I have brown eyes, and I too think most colors look great on brown eyes!  I love golds (Gold, Rose Gold pigments), Teal pigment, browns (Subtle, Tan, Chocolate Brown, Sunnydaze pigments), greens (Golder's Green, Golden Olive, Emerald Green, Nightlight) purples (Violet, Viz-a-violet, Entremauve, Grape pigments) I'm a fan of pigments.  I could go on and on, but I'll stop there


----------



## GlamYOURUs (Mar 4, 2008)

*Re: Ok... brown eyed gals, what e/s look best on you?*

Green, blue, silver/black, and browns for me. I like all colors though and I try to make each one of them work for me by pairing them up with another color or two.


----------



## lvgz (Mar 4, 2008)

*Re: Ok... brown eyed gals, what e/s look best on you?*

if youre having troubles with blues.. you cant go wrong with deep truth. honestly, it makes brown eyes pop. my favorite blue


----------



## basoo (Mar 4, 2008)

*Re: Ok... brown eyed gals, what e/s look best on you?*

i like purples,greens,browns ,pinks, gold , bronze, silver , black ,and tan on my brown eyes . i never tried blue but i would love too , i think i am going to mac next week to get some blue eye shadows and see how they look on me.


----------



## Kuuipo (Mar 4, 2008)

*Re: Ok... brown eyed gals, what e/s look best on you?*

I think alot depends on one's complexion even more than their eye colour. perhaps.....


----------



## mreichert (Mar 4, 2008)

*Re: Ok... brown eyed gals, what e/s look best on you?*

Quote:

   Originally Posted by *Babylard* 

 
_i have brown eyes that look almost black and my hair is light brown - dark blonde.

i think all colours look good with brown features.

  but my fav would have to be gold tones.  i tend to go for bright lips.  i love brassy fluidliner as a base + pure ore metal X + era / cork in the crease with temping on the outer V.  then i take my dazzleray pigment and put it over where i want my lids to shine shine shine.  it really complements my gold jewellery and hair.  i can wear any lip colour i want.
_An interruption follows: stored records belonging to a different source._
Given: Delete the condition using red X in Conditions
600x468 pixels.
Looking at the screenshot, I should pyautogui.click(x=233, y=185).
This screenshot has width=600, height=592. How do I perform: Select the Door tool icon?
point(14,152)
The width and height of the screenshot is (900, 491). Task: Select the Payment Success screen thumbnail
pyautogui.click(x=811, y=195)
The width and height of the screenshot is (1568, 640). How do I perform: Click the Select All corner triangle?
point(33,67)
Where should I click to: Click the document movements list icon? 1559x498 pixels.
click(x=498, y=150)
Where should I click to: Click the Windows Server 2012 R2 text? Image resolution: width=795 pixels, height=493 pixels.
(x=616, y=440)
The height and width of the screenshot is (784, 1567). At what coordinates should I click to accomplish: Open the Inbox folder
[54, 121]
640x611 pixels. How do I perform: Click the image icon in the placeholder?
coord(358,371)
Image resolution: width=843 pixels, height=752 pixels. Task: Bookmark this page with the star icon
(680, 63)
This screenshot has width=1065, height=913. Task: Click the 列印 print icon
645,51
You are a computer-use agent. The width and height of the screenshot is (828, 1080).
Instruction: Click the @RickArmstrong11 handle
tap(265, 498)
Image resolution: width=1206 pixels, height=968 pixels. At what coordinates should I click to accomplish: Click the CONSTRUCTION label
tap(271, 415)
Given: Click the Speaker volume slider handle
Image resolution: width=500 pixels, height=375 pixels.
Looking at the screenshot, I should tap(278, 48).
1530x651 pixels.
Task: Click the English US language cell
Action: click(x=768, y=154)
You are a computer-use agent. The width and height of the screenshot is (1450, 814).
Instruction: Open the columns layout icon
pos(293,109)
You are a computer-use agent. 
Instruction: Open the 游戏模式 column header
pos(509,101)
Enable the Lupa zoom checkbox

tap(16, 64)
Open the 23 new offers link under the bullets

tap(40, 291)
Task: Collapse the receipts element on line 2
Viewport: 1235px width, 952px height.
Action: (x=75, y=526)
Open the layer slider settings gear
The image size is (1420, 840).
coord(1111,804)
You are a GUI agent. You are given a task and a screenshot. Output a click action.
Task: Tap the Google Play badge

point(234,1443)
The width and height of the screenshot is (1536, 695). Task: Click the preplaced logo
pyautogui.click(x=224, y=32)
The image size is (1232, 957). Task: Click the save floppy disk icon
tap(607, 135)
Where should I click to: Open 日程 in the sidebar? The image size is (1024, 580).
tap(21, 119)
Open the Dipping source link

what shades of blue have you used mreichert?  i love light blues with brown hair.  zonk bleu is a cute blue for me with ether mineralize._

 
Here's the blues that I have- I've tried tons of them, and everytime I wear them, my husband and mom say I look like I'm from the 80's 
	

	
	
		
		

		
		
	


	




-Contrast
-Naval
-Flashtrack
-Moon's Reflection
-Tilt
-Moonflower
-Electric Eel
-Bang on Blue
-Navy piggie
-Steel Blue piggie
-Big T
-Parrot

I can get Parrot to work really well and Contrast for the outer V, but that's it 
	

	
	
		
		

		
		
	


	




Any suggestions?  Thanks SO much sweeties!!


----------



## miss_supra (Mar 4, 2008)

*Re: Ok... brown eyed gals, what e/s look best on you?*

shades if purple make my eyes pop.


----------



## msmack (Mar 4, 2008)

*Re: Ok... brown eyed gals, what e/s look best on you?*

Quote:

   Originally Posted by *Kuuipo* 

 
_I think alot depends on one's complexion even more than their eye colour. perhaps....._

 
I totally agree. 

My best color is probably green. My favorite green is Nightlight pigment. I also wear a lot of browns.


----------



## mocha_queen (Mar 4, 2008)

*Re: Ok... brown eyed gals, what e/s look best on you?*

Quote:

   Originally Posted by *lvgz* 

 
_if youre having troubles with blues.. you cant go wrong with deep truth. honestly, it makes brown eyes pop. my favorite blue_

 
hah, I was just about to type this out
Blues - Deep Truth...Electric Eel...Aquidisiac...Newly Minted. They just make my eyes pop.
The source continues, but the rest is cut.